The Administration and council have already begun to move in some of these areas. This week, a long-studied proposal was approved to hire two outside firms to assist the city clerk and city attorney in collecting millions in past-due license fees and bills.

But even some of the task force’s less-lucrative notions, such as more aggressively pursuing past-due bills for services such as paramedic ambulance rides, may prove difficult. “It’s not easy to get,” said one veteran city budget analyst. “Many of these are poor people. . . . Some of these things have got built-in problems.”

Still, the task force effort represents a comprehensive attempt to organize and attach fresh dollar estimates to a host of revenue-generating ideas. It is expected to mark a jumping-off point for Riordan as he tries to rally public support for his campaign to stabilize city finances, dramatically boost spending on police and keep a pledge to avoid new taxes.

Task force members--who include the real estate developer Eli Broad, First Interstate Bank Chairman Ed Carson, Arthur Andersen Co. managing partner Dick Poladian and Gilbert Ray, a partner at the O’Melveny & Myers law firm--are being asked to help Riordan stump for the recommendations after the report is released.
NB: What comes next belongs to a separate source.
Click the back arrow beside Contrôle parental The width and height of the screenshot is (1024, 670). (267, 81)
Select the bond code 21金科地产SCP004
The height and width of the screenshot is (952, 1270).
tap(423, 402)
Old hands at City Hall caution that past wall-to-wall financial reviews have produced plenty of paper, but not always results. Ten years ago, a study by a group of high-powered business leaders for former Mayor Tom Bradley, who was wrestling with a $160-million budget shortfall, identified more than $100 million in potential cuts and new revenue. Among them was cutting funds for nonessential services, imposing a rubbish collection fee and investing in more tax collectors.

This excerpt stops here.